Records provided:

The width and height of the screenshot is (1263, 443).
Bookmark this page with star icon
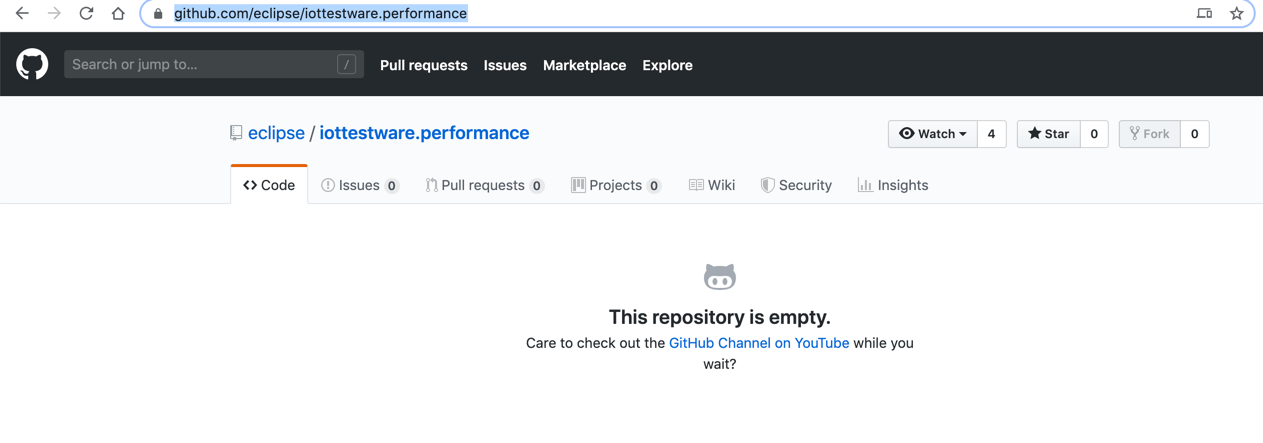pyautogui.click(x=1237, y=14)
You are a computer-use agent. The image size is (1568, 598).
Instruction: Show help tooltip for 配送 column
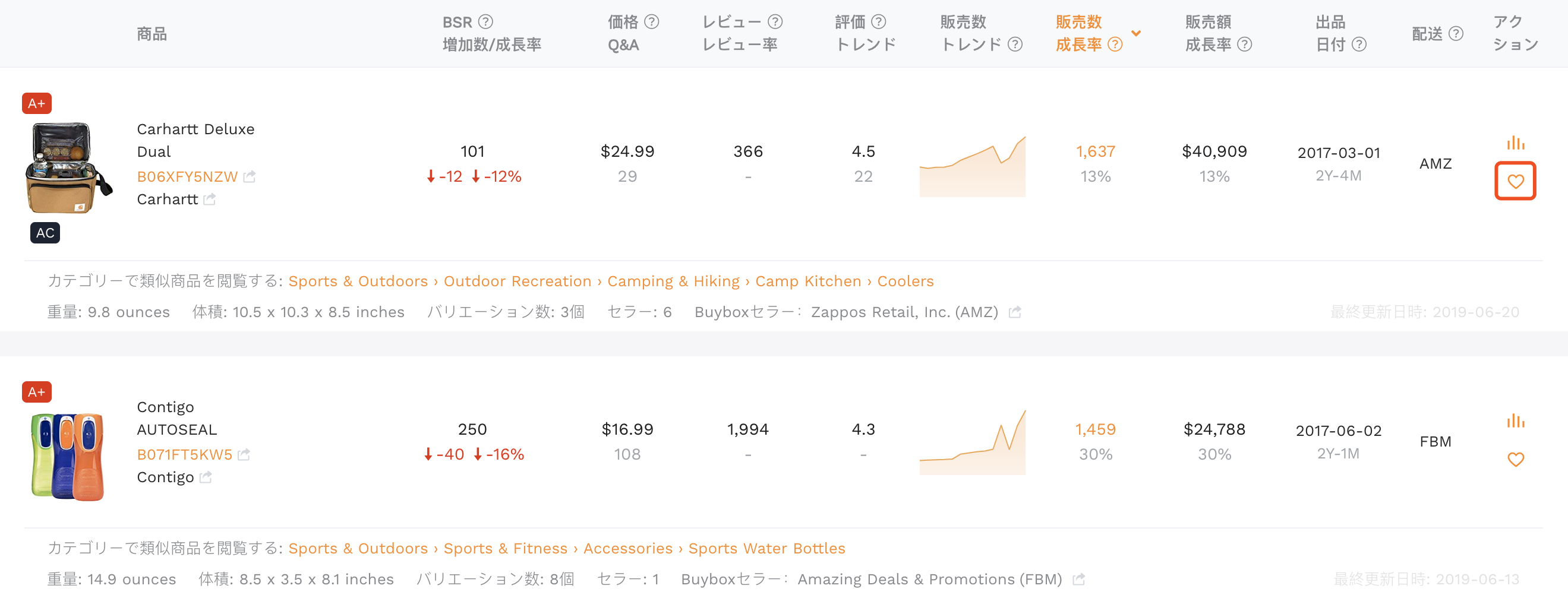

Stated task: Reproduce every line of the rows above without any changes, leaving out the pictures.

Finished task:
The width and height of the screenshot is (1263, 443).
Bookmark this page with star icon
pyautogui.click(x=1237, y=14)
You are a computer-use agent. The image size is (1568, 598).
Instruction: Show help tooltip for 配送 column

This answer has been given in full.